SET PROBLEM
Rewrite the lines from the one containing "You are a computer-use agent. The" through the one containing "450x800 pixels. point(403,450)", replacing "Ticket" with "Order" and leaving everything else unchanged. Give only those lines.

☆ ☆ ☆

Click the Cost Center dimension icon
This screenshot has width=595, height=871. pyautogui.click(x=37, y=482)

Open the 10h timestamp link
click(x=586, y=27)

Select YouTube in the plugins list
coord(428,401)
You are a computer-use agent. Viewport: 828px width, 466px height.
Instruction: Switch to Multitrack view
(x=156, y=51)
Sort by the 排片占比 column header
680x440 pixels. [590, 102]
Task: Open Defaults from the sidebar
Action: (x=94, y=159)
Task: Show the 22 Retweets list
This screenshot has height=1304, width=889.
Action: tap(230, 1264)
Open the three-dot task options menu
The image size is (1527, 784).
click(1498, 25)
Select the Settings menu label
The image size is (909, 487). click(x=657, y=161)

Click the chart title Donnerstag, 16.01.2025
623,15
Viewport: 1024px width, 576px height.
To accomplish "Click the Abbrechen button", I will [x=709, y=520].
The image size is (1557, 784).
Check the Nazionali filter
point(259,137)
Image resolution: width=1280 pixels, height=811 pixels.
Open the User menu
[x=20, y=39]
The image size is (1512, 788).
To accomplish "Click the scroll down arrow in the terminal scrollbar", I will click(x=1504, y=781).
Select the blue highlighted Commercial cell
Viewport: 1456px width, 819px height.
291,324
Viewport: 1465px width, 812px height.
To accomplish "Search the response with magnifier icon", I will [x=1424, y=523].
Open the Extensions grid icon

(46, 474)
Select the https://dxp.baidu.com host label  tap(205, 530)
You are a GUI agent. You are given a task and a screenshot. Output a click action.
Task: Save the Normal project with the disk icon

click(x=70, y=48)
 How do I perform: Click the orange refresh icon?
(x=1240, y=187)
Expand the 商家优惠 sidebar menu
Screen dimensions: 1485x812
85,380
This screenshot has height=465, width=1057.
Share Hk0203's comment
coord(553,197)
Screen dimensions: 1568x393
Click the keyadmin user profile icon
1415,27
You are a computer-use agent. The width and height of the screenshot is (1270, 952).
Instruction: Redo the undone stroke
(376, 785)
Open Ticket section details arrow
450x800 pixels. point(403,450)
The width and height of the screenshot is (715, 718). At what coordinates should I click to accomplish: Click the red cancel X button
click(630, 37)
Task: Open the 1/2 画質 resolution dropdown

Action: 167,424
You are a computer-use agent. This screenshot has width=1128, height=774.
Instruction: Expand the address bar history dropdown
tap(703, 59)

☆ ☆ ☆

EXERCISE OUTPUT
You are a computer-use agent. The width and height of the screenshot is (1270, 952).
Instruction: Redo the undone stroke
(376, 785)
Open Order section details arrow
450x800 pixels. point(403,450)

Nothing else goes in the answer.